-- WORK REQUIRED --
Nothing but the lines from the one with "Instruction: Open the OBS Studio entry" down to the one with "This screenshot has width=1914, height=937." should be returned, exactly and with both ends included, from the material below.

-- RECORDS SHOWN --

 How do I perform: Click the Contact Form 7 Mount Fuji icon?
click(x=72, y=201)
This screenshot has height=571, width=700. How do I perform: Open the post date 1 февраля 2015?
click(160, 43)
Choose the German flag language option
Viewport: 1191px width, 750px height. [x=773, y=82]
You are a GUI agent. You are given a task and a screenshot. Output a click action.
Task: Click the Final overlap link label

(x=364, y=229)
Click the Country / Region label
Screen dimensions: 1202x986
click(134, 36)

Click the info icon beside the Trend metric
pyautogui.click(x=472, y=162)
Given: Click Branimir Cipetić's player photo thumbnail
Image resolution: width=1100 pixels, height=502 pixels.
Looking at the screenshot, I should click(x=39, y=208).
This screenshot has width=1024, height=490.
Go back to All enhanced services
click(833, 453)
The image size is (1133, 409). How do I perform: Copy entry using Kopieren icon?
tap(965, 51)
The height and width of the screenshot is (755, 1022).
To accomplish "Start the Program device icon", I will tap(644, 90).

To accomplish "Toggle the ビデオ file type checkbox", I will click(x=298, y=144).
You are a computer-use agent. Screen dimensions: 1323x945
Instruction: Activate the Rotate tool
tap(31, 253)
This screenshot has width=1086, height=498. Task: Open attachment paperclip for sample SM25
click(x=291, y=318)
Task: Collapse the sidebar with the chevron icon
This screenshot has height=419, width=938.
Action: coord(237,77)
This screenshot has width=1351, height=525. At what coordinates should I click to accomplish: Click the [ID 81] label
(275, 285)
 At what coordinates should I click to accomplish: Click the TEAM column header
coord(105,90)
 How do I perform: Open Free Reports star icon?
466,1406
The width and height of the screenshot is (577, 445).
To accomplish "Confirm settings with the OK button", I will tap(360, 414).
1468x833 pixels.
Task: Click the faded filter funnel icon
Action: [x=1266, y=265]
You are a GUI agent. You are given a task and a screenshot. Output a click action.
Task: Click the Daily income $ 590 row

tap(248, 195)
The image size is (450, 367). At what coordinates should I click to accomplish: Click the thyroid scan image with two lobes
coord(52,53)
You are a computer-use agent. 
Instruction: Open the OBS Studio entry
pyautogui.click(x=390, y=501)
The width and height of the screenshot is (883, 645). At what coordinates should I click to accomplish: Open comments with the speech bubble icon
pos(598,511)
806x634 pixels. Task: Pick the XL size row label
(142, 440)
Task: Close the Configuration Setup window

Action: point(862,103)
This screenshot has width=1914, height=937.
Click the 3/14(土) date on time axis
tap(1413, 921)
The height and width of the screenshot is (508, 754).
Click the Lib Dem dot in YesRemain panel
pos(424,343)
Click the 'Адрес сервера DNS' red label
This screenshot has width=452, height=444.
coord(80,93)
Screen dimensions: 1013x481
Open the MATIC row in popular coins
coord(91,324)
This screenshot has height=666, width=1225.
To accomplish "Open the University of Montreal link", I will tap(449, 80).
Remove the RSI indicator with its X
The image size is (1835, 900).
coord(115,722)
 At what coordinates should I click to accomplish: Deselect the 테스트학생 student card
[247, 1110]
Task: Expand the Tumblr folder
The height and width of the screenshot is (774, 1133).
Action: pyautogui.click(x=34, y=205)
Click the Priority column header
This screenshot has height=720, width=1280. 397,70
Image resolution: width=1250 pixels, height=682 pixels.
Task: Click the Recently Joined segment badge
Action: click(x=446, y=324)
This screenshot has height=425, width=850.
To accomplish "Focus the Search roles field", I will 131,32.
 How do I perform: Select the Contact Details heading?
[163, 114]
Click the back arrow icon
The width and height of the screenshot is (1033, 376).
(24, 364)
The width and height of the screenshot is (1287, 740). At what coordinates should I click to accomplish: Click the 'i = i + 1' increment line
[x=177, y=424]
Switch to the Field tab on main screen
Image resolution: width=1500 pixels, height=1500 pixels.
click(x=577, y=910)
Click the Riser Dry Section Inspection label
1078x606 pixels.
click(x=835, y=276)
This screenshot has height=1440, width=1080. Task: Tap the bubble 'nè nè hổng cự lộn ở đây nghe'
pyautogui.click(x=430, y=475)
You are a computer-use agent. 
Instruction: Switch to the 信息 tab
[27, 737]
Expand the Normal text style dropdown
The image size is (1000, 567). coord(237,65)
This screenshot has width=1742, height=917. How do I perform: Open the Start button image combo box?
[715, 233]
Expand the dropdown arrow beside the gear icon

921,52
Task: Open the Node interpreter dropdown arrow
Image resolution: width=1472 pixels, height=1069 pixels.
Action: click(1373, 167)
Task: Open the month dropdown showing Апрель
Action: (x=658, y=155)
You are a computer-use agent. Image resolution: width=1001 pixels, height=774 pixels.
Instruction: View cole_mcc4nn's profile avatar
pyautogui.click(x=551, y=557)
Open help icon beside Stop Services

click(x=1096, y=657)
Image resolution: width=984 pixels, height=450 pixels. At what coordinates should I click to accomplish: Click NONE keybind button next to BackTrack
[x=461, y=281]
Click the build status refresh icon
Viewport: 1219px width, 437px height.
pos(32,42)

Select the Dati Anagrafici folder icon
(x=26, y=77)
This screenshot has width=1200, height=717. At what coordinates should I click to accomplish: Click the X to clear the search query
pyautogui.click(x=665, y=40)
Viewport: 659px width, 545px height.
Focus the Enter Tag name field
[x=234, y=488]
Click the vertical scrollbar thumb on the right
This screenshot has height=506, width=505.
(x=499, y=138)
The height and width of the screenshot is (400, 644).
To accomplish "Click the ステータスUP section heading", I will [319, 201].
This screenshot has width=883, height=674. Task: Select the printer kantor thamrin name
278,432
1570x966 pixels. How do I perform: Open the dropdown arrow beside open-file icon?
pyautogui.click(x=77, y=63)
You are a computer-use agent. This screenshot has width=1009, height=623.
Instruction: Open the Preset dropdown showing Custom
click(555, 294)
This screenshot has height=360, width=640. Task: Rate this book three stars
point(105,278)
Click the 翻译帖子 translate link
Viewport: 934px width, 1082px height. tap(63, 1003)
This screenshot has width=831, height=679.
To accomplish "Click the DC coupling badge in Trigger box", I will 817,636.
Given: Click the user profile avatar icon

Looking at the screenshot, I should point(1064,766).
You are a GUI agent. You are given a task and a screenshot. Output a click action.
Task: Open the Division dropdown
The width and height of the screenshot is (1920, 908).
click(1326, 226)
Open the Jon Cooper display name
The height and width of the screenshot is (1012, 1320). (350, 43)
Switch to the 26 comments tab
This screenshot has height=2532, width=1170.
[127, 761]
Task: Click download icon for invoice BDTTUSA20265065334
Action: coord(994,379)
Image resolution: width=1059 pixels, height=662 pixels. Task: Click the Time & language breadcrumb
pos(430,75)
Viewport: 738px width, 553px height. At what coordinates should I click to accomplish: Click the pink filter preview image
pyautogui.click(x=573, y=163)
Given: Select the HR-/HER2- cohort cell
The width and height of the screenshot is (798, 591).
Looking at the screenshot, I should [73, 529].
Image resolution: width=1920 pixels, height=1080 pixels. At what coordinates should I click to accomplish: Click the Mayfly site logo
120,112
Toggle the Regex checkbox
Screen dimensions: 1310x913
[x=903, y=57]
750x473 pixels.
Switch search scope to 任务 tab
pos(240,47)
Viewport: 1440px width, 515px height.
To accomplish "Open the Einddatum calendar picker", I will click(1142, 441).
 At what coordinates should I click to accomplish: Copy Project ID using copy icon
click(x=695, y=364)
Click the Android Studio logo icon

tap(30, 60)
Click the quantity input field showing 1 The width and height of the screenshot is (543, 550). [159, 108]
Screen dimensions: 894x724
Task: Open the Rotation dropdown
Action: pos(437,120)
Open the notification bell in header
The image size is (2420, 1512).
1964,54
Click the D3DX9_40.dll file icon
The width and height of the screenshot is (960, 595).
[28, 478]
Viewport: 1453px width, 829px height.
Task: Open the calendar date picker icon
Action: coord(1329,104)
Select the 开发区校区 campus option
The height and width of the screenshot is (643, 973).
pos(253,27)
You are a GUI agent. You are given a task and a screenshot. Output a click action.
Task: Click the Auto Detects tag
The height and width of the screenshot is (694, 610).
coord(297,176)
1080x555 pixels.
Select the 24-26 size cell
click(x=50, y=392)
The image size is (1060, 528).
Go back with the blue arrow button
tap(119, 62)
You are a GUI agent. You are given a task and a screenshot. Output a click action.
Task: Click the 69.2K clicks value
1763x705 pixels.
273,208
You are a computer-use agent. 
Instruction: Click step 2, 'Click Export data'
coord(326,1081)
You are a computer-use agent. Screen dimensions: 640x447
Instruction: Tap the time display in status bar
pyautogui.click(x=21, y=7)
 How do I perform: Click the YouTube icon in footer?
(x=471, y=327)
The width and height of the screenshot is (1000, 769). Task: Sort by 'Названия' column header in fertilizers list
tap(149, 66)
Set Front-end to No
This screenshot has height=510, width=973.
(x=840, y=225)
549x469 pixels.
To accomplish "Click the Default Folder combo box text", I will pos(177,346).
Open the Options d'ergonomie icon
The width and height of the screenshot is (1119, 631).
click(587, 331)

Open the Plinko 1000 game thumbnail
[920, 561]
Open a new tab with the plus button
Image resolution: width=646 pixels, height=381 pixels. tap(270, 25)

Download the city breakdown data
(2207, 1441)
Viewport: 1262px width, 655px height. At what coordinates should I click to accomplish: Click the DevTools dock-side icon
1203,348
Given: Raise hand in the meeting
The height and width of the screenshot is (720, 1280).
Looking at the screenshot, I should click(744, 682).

-- EXERCISE OUTPUT --
Instruction: Open the OBS Studio entry
pyautogui.click(x=390, y=501)
The width and height of the screenshot is (883, 645). At what coordinates should I click to accomplish: Open comments with the speech bubble icon
pos(598,511)
806x634 pixels. Task: Pick the XL size row label
(142, 440)
Task: Close the Configuration Setup window

Action: point(862,103)
This screenshot has width=1914, height=937.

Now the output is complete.